> _Assigned task_
Return only the lines below starting at the line containing "Given: Click the Length (in) column header" and ending at the line containing "You are a GUI", both included, exactly as they are and with no pictures.

> _Supplied entries_

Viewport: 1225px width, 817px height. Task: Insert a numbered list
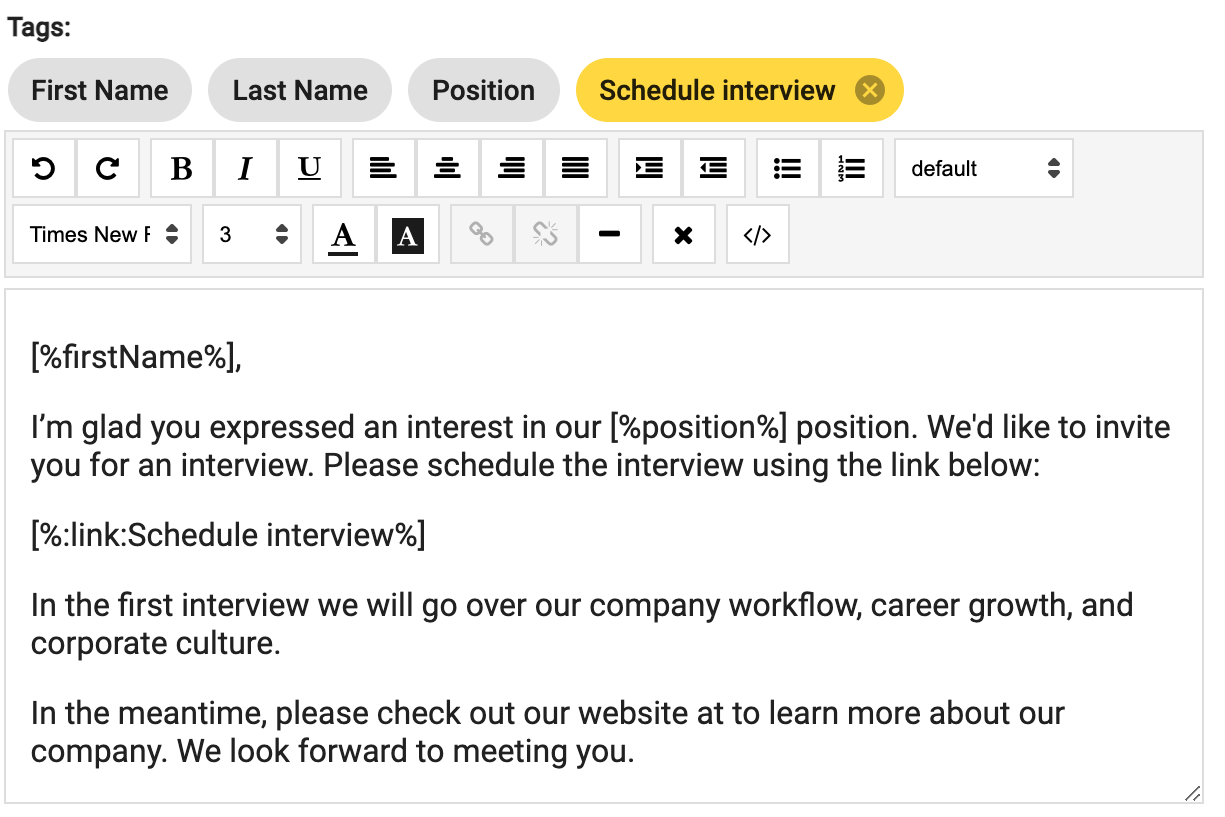(851, 168)
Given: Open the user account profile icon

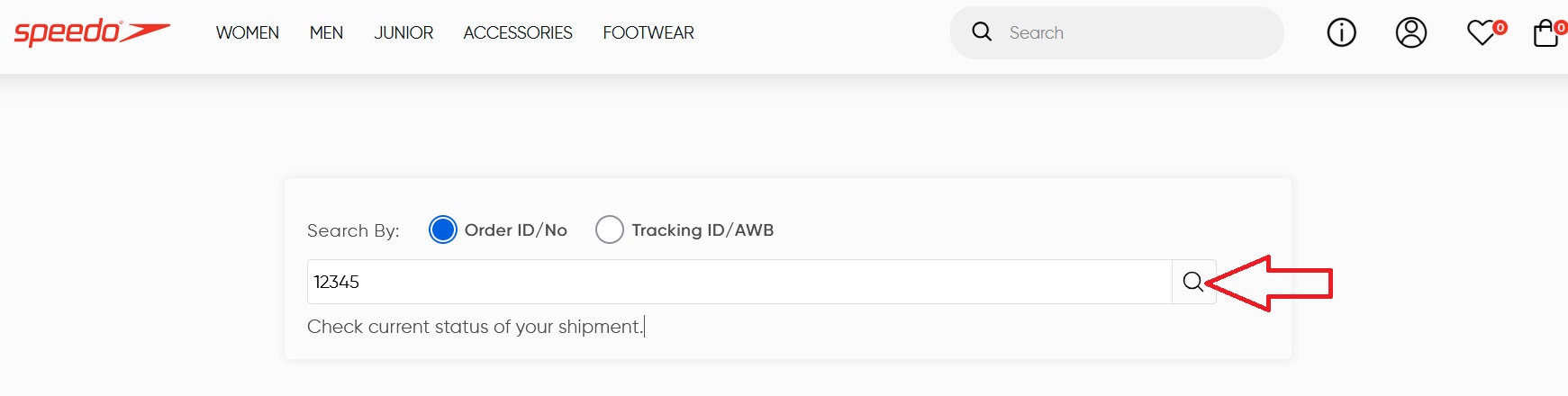Looking at the screenshot, I should [1411, 33].
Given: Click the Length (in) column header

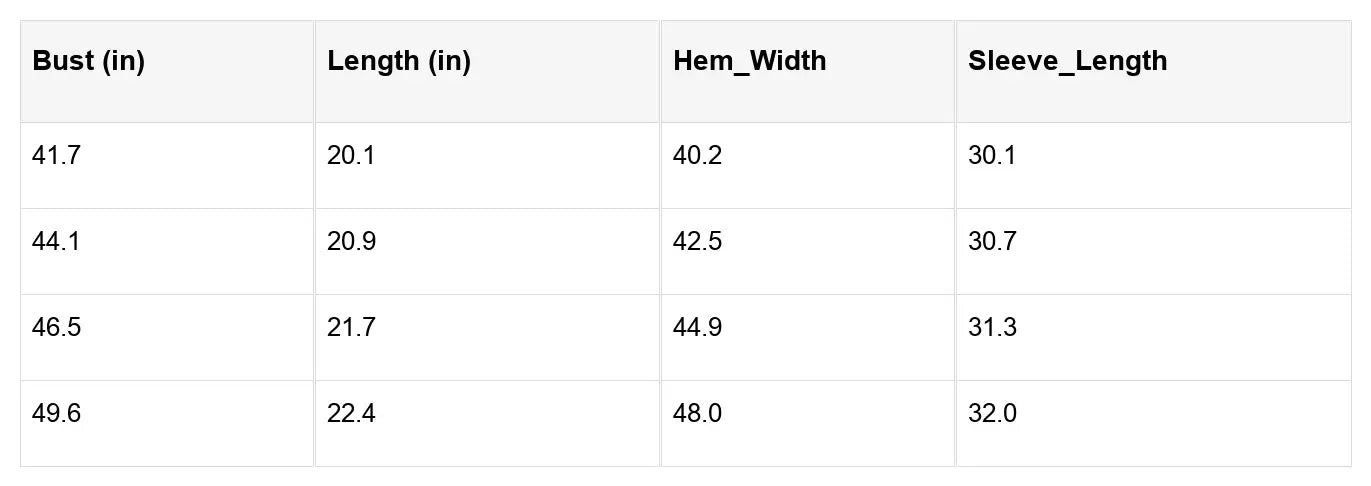Looking at the screenshot, I should point(399,61).
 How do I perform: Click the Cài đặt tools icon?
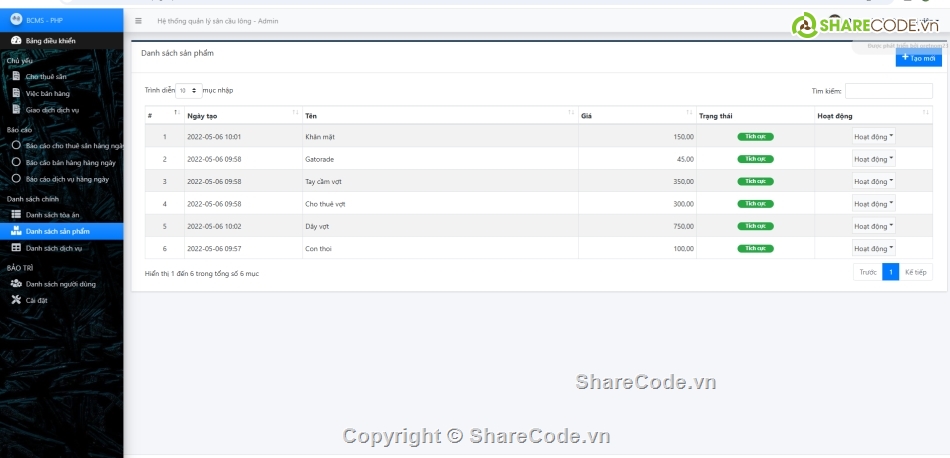click(16, 300)
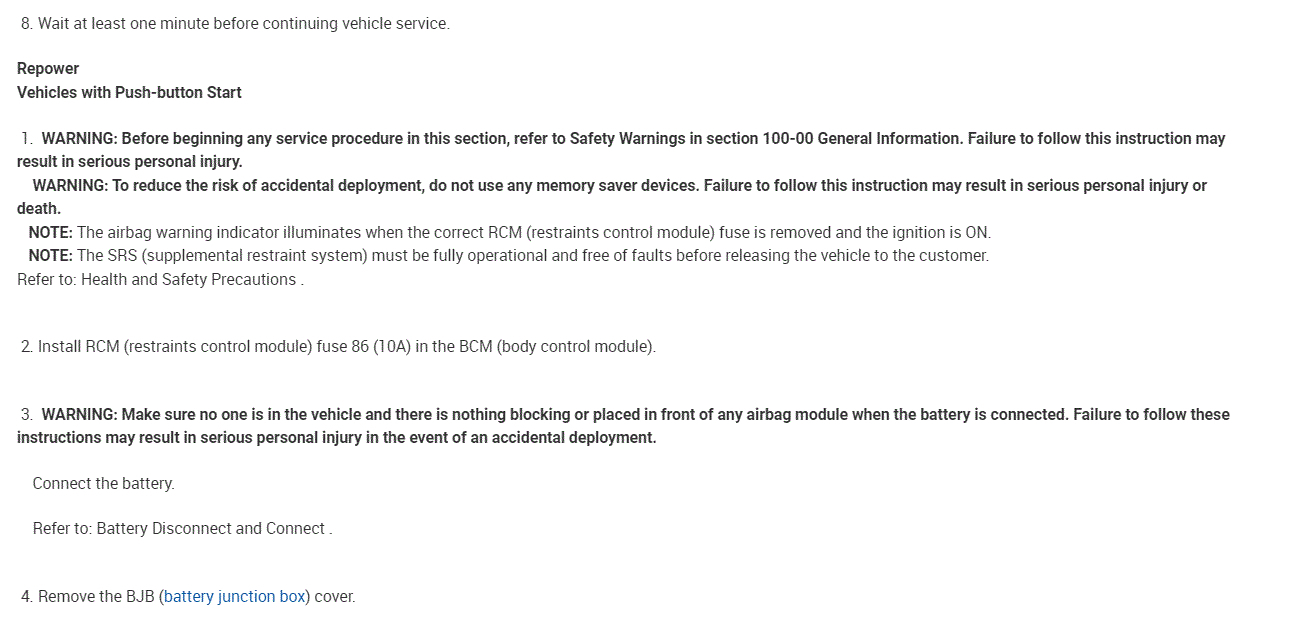The width and height of the screenshot is (1290, 619).
Task: Select the Vehicles with Push-button Start heading
Action: [x=129, y=93]
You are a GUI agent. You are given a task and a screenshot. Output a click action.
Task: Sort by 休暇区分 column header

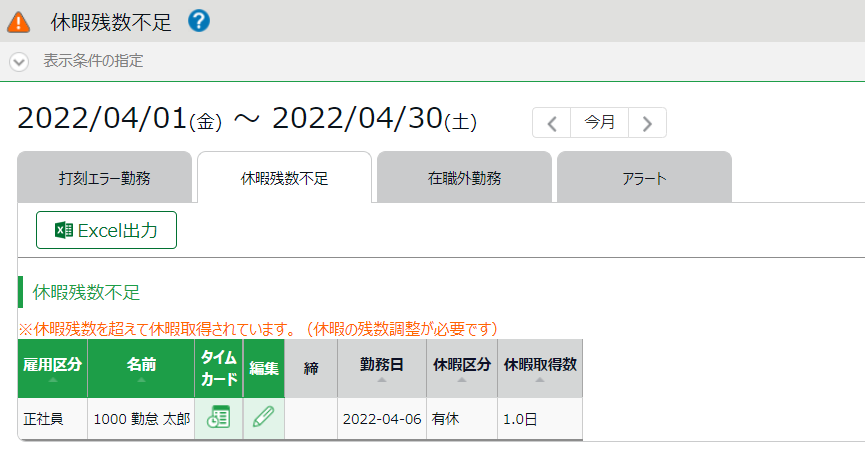click(462, 368)
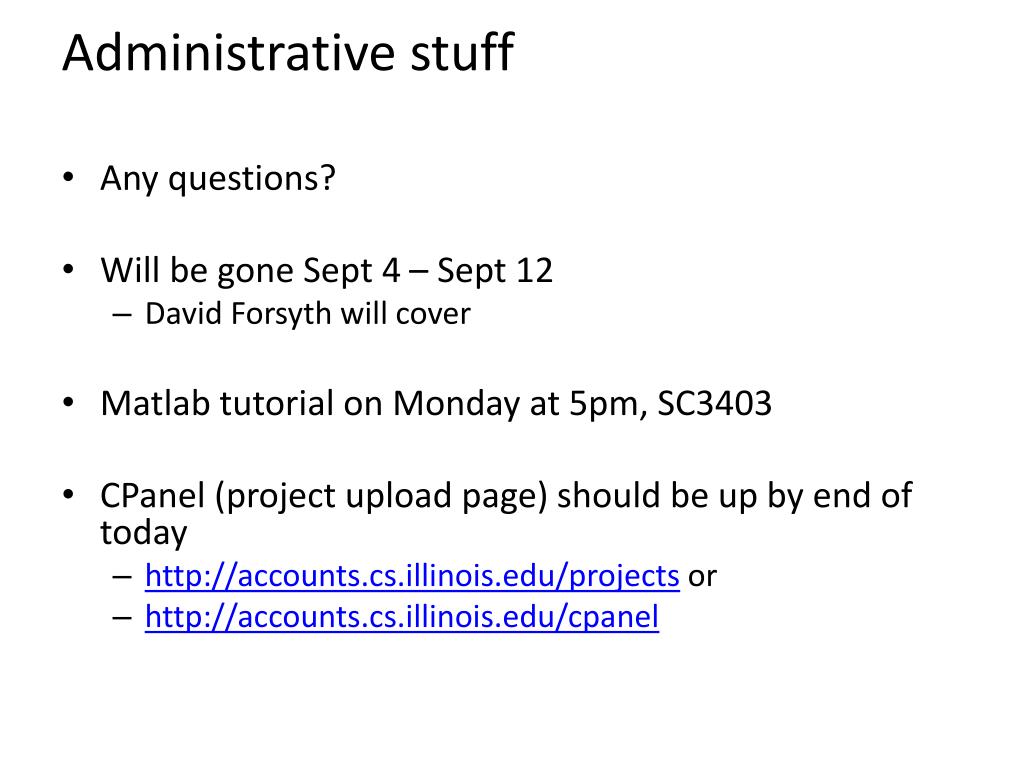The height and width of the screenshot is (768, 1024).
Task: Open the accounts.cs.illinois.edu/projects link
Action: (x=412, y=576)
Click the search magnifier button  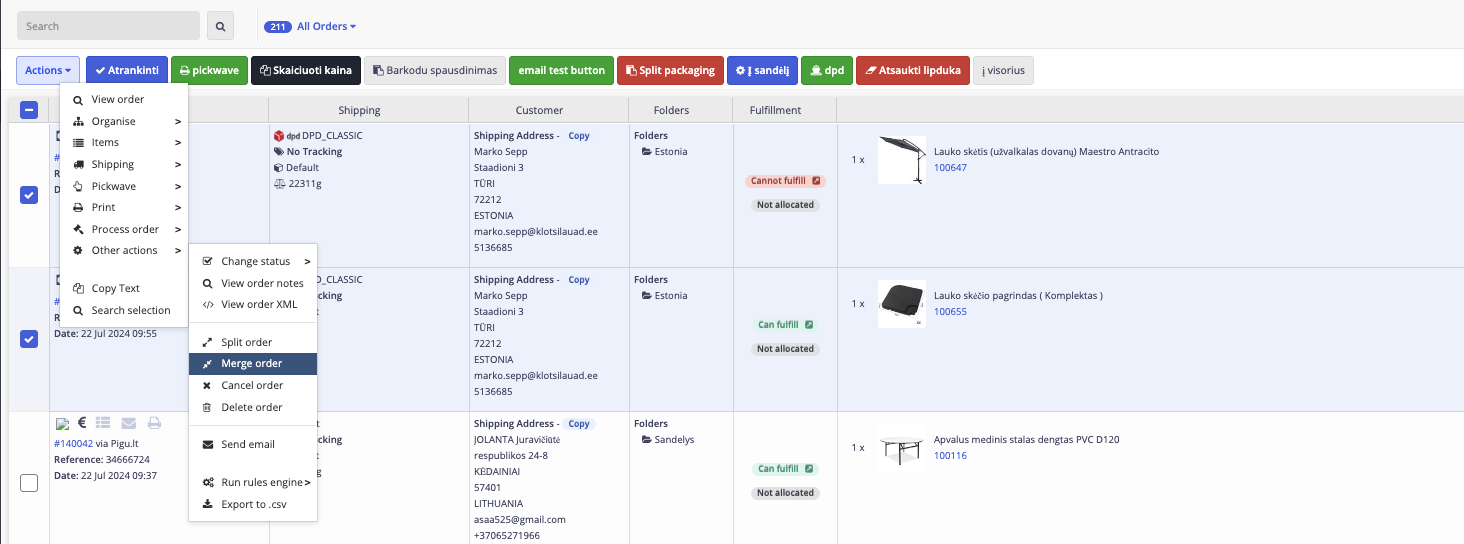[x=220, y=26]
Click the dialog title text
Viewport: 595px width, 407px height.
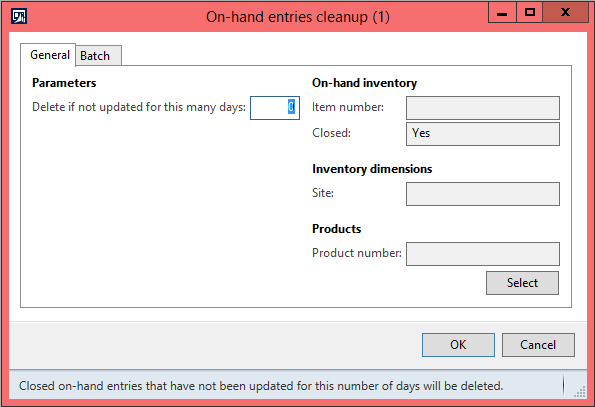[x=298, y=17]
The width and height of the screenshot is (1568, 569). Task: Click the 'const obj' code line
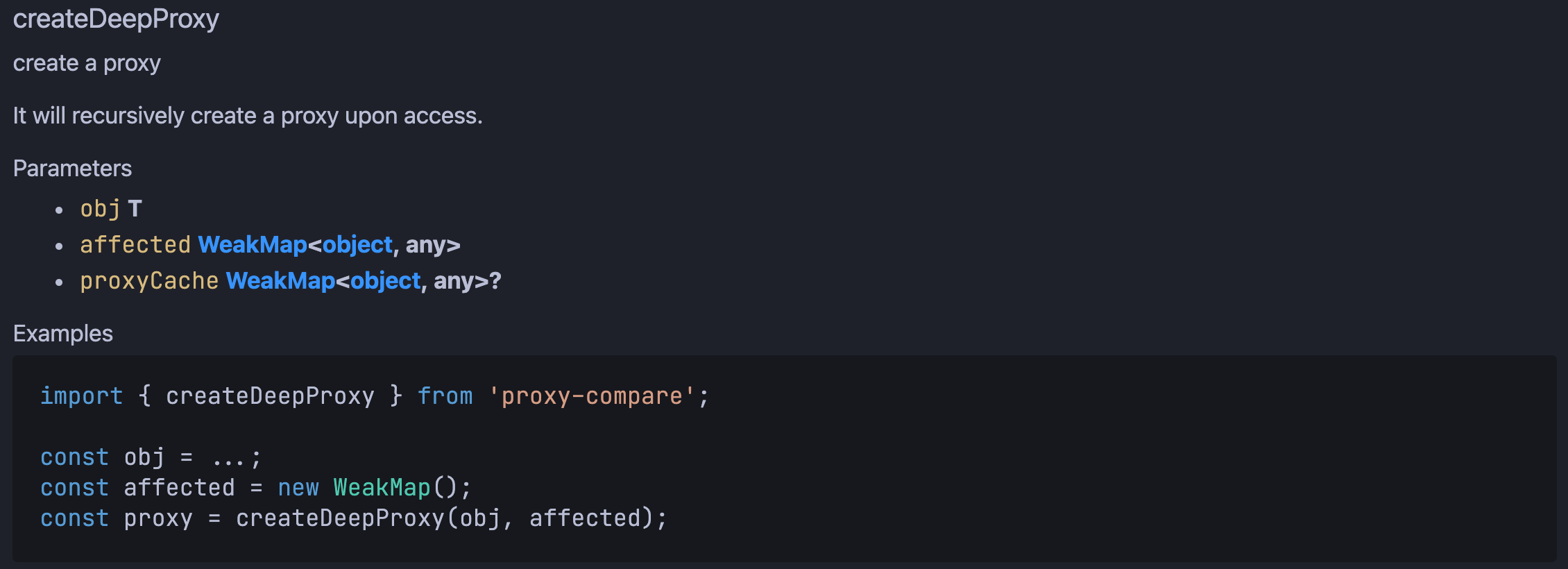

> _Task solution_
Given: Click the Length (in) column header

Looking at the screenshot, I should point(399,61).
 How do I perform: Click the Cài đặt tools icon?
click(16, 300)
The width and height of the screenshot is (1290, 619).
Task: Select the Vehicles with Push-button Start heading
Action: [x=129, y=93]
You are a GUI agent. You are given a task and a screenshot. Output a click action.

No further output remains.